— What you need to do —
1. In the RAID forum thread, why does Patrick think that background monitoring or indexing is unlikely to be accessing the disks?
2. Carry on the RAID forum thread from its last line.

2014-10-07 10:36:19 UTC

Permalink

Post by Robin Hill
What does the SMART info show for the drives - are there any reallocated
blocks? A large number of those scattered over the disk would certainly
cause seeking for both reads and writes.

I will check the SMART this evening but I don't think that this is causing
the seek. The sound is very constant and for the whole time of syncing
the array.
I will also run a dd on the disk to compare.

Post by Robin Hill
It's also worth checking whether there's anything else that would be
accessing the disks in the background (monitoring/indexing/etc).

Unlikely because I have not yet created a filesystem after setting up
the RAID4.

Post by Robin Hill
I can't think of anything else that would be causing reads to seek - SMR
disks or write-intent bitmaps would only affect writes.

Exactly

Is there any way or tool to monitor all disk read/write commands - not only
the count or amount but every access with LBA and length?

Patrick
--
To unsubscribe from this list: send the line "unsubscribe linux-raid" in
the body of a message to ***@vger.kernel.org
More majordomo info at http://vger.kernel.org/majordomo-info.html

Robin Hill

2014-10-07 11:05:26 UTC

Permalink

Post by P. Gautschi

Post by Robin Hill
It's also worth checking whether there's anything else that would be
accessing the disks in the background (monitoring/indexing/etc).

Unlikely because I have not yet created a filesystem after setting up
the RAID4.

Post by Robin Hill
I can't think of anything else that would be causing reads to seek - SMR
disks or write-intent bitmaps would only affect writes.

Exactly
Is there any way or tool to monitor all disk read/write commands - not only
the count or amount but every access with LBA and length?

— Stored data —
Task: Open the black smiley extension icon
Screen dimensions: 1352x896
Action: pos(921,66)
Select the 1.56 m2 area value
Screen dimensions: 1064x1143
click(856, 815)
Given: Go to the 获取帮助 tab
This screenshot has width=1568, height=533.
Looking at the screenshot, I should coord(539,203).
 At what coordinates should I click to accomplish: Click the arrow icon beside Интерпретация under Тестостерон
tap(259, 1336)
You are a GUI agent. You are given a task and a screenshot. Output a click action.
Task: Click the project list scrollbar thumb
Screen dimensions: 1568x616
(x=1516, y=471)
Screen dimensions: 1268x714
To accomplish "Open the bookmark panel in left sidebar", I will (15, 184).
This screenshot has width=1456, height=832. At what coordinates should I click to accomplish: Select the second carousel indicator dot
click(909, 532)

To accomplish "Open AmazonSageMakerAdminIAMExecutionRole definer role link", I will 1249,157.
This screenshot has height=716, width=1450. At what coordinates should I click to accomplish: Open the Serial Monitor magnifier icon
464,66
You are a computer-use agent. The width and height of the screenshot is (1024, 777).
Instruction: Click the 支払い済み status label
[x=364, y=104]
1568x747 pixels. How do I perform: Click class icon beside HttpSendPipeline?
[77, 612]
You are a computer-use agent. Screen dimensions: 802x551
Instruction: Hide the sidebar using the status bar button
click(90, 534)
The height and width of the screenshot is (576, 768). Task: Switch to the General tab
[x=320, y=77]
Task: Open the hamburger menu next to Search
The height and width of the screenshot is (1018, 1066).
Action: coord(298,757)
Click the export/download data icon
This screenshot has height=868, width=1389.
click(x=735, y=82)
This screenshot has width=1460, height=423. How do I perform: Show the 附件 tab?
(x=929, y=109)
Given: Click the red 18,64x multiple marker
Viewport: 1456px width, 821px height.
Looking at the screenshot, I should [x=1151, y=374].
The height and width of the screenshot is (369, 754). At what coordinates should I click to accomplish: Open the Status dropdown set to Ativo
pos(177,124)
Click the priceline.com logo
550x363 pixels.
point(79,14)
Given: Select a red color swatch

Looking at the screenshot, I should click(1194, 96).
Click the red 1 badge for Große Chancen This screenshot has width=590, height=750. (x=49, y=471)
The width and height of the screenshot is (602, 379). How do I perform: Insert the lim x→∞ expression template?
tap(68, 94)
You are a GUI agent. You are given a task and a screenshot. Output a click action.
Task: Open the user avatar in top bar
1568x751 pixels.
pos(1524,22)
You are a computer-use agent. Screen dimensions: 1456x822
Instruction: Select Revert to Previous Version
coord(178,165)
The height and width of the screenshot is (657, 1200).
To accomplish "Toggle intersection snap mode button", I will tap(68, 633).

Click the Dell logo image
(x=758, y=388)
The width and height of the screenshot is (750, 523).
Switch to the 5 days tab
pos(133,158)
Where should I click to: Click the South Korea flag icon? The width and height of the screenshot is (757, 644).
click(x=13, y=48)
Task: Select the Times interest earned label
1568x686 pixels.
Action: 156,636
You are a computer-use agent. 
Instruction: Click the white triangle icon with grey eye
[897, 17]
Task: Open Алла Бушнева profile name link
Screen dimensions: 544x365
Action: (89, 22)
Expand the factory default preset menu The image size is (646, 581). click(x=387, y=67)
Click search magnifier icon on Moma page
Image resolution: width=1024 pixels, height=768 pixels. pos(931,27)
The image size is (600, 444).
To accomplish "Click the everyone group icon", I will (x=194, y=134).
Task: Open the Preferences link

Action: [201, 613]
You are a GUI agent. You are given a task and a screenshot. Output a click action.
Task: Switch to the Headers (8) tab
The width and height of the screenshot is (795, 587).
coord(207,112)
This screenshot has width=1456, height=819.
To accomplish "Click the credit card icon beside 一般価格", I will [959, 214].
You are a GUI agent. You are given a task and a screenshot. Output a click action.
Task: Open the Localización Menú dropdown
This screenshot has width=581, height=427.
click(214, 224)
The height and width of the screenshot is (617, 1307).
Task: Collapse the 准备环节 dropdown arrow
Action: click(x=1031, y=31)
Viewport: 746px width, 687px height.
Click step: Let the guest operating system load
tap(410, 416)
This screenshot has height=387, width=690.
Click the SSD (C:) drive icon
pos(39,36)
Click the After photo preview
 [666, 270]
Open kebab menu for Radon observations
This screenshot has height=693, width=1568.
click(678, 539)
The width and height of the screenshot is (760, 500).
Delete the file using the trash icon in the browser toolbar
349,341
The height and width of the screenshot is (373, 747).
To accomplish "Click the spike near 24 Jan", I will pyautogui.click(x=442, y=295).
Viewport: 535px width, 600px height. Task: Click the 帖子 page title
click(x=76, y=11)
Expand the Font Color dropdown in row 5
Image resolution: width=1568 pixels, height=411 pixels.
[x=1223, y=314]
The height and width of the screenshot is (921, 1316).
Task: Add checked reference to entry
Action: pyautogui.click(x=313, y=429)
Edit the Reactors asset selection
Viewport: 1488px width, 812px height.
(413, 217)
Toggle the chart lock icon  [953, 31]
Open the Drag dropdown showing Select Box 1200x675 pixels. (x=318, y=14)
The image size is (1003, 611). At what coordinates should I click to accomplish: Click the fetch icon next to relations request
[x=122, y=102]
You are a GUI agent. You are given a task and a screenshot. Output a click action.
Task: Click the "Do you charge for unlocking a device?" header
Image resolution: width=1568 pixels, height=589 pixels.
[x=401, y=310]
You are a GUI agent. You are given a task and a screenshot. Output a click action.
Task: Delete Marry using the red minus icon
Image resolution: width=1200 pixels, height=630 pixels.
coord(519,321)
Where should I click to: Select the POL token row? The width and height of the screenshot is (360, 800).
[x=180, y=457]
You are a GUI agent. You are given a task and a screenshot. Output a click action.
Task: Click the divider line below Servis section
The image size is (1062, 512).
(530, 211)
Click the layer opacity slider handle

— Results in order —
1. He has not yet created a filesystem since setting up the RAID4.

2.
You can do:
echo 1 > /proc/sys/vm/block_dump

That will write out all disk IO to the kernel log (process ID,
read/write and block offset only though). It can be very verbose,
especially if you have a lot of other things running on the system, but
you should be able to grep out the necessary lines. Echoing 0 will
switch it back off again.

Otherwise there's probably ways to get more specific results via the
kernel auditing system, but that's nothing I've played with.

Cheers,
Robin

--
___
( ' } | Robin Hill <***@robinhill.me.uk> |
/ / ) | Little Jim says .... |
// !! | "He fallen in de water !!" |

XiaoNi

2014-10-08 09:05:32 UTC

Permalink

Hi P. Gautschi

How can you find the seek operations? Do you use blktrace or other
commands? Can you give the
detail commands and informations?

BTW, I think ever if you use larger chunksize when create raid,
there is few RMW. There is a period to wait for full write.

Post by P. Gautschi
I have to add that I did something unusual: I created the RAID4/5 with
a chunk size of 4KiB.
The idea of this was that when I'm going to use btrfs with the default nodesize of 16KiB
all node write will fill a full stripe and there won't be any RMW at all. (both fortunate
for performance and integrity in a power loss situation.)
Nevertheless I think a sequential access on the array should cause a
sequential access on the
disks for any chunk size if the read/write block size is a exact multiple of
the (numdisks-1)*chunk size.
Is there any explanation for the seeks and how do I get rid of them?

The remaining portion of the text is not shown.